War crimes convict Mujahid will file petition seeking review of verdict

Death-row war crimes convict Ali Ahsan Muhammad Mujahid will file a review petition over his death verdict upheld by the top appeals court.

Senior Correspondentbdnews24.com
Published : 3 Oct 2015, 06:56 AM
Updated : 3 Oct 2015, 12:12 PM

Lawyers representing the Jamaat-e-Islami leader met him in the Dhaka Central Jail on Thursday.
 
“He has instructed us to file a review petition," his lawyer Shishir Monir told reporters at the prison gate after a 30-minute meeting with Mujahid.
 
The Supreme Court on Wednesday published the full verdict on the appeals that challenged the capital punishment of BNP Standing Committee Member Salauddin Quader Chowdhury and Jamaat Secretary General Ali Ahsan Mujahid.
 
They were then sent to the International Crimes Tribunal same day.
 
The tribunal on Thursday issued the death warrants for the two war criminals and sent them to the prison authorities.
 
The warrants were then read out to Chowdhury and Mujahid setting the process for the execution of the two in motion.
 
Both are guilty of crimes against humanity during Bangladesh’s War of Independence in 1971.
 
Mujahid, the social welfare minister in Khaleda Zia’s BNP-Jamaat coalition Cabinet, planned and executed mass murders including those of intellectuals, scientists, academics and journalists in 1971.
 
The war crimes tribunal on Jul 17, 2013, ordered him to walk the gallows for the massacre of the intellectuals and involvement in the murder and torture of Hindus during the war.
 
Out of the seven charges levelled against him, the tribunal had found him guilty on five counts. He was given the death penalty in the first, sixth and seventh charges.

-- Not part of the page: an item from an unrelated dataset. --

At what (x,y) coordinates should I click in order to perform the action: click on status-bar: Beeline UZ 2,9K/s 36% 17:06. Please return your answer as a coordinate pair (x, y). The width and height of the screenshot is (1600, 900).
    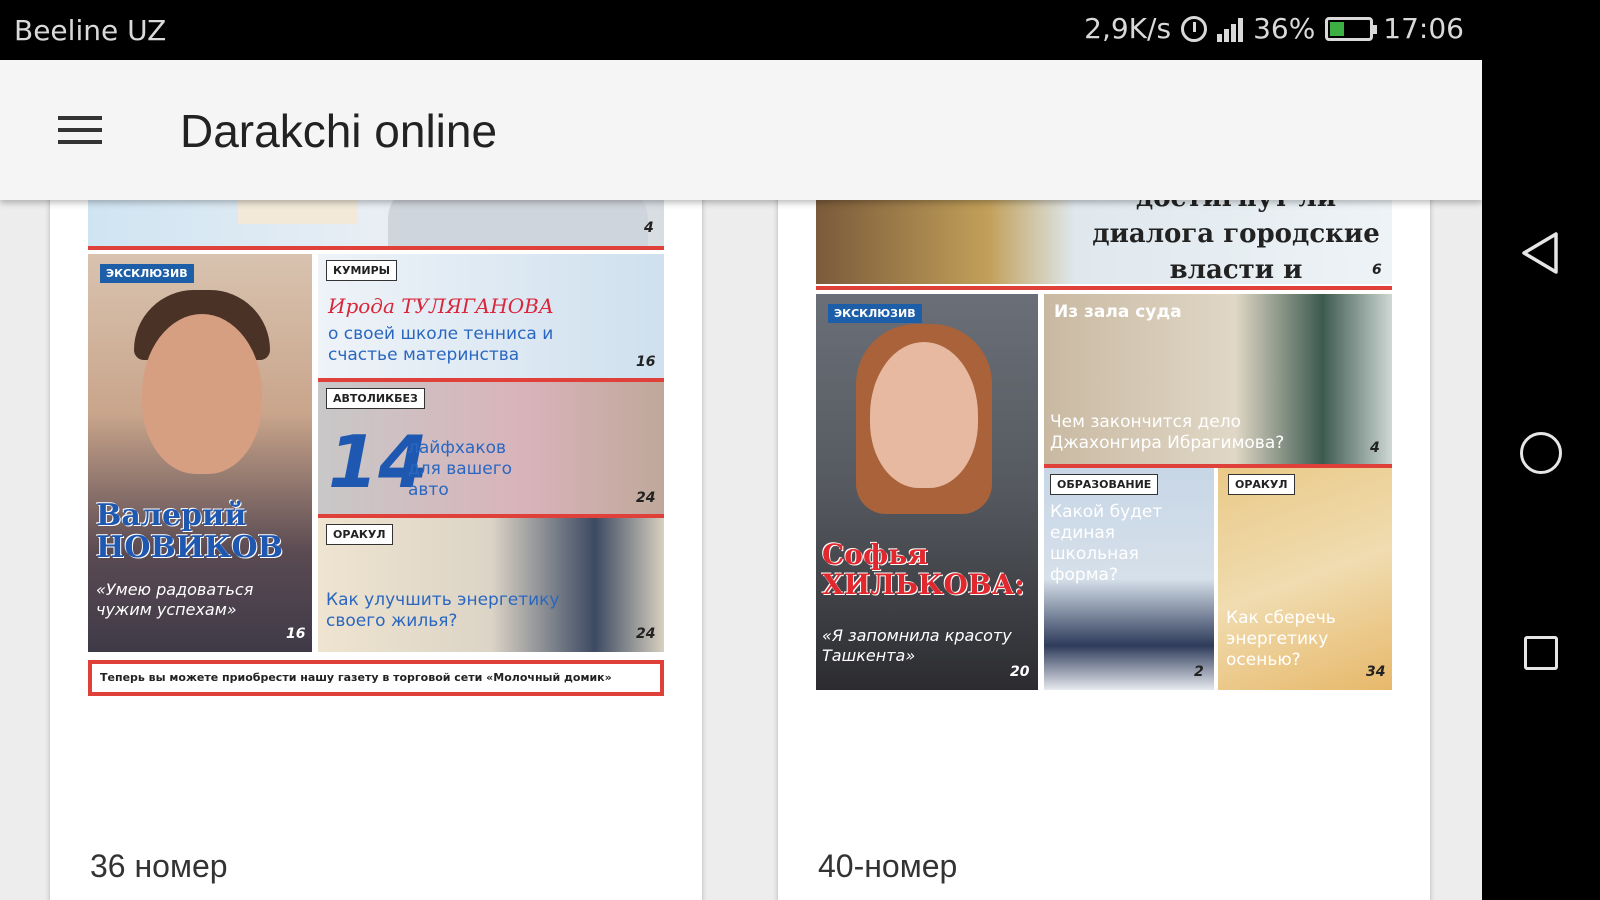
    Looking at the image, I should click on (800, 30).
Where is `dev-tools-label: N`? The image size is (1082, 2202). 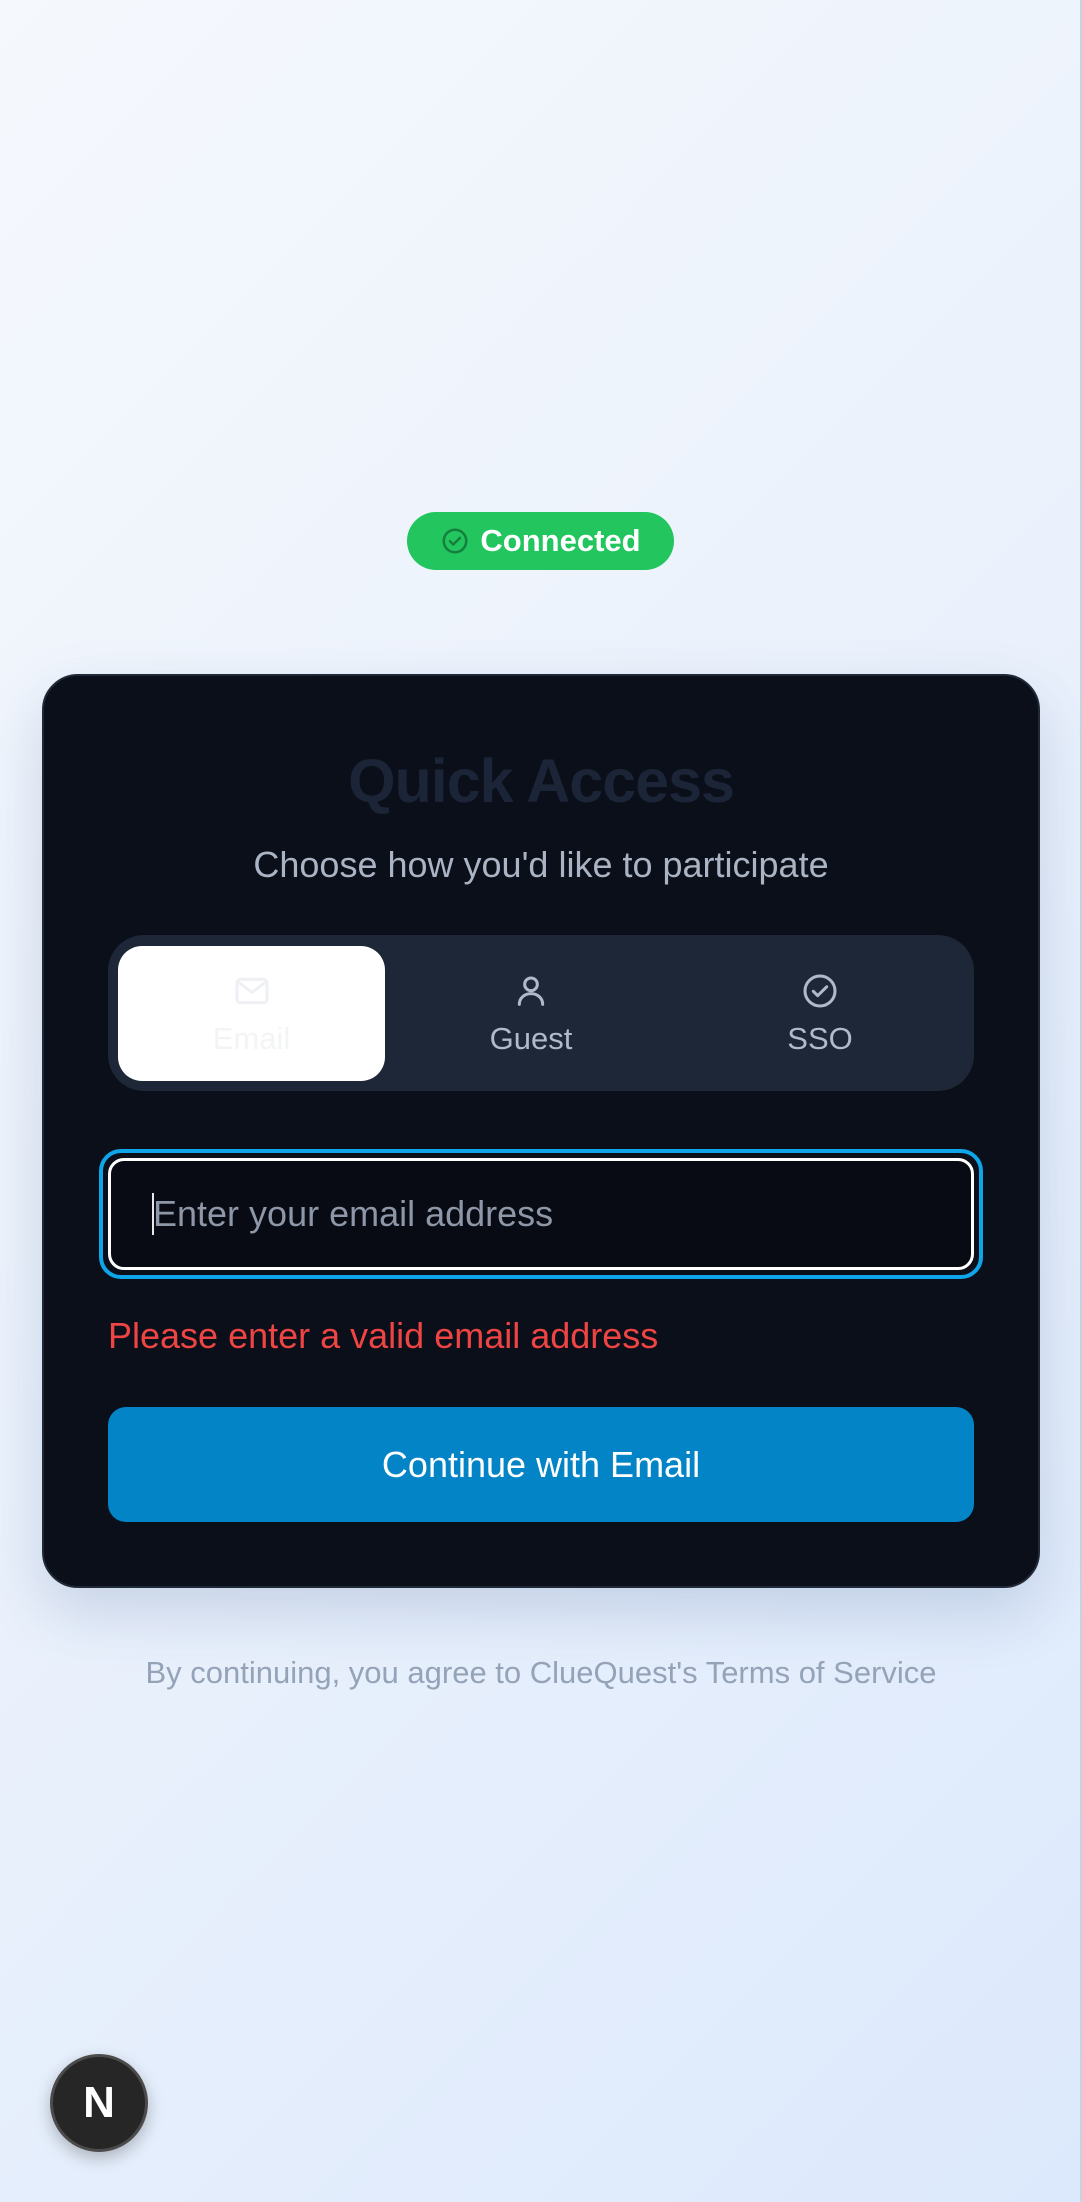
dev-tools-label: N is located at coordinates (99, 2102).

After he moved the Appellate Division against the verdict, the apex court on Jun 16 gave its verdict on Jamaat leader Mujahid, who was the former commander of Al-Badr, upholding the death penalty.

He now has the option to file a petition for review of the verdict within 15 days, starting from Thursday.
 
He will not be executed before the resolution of the review petition, if filed.
 
Once the review petitions are resolved and if the death sentences are upheld, the war crimes convict can seek mercy from the president and meet family members.
 
If they are denied pardon or if they decline to appeal, the government will execute the convict in jail.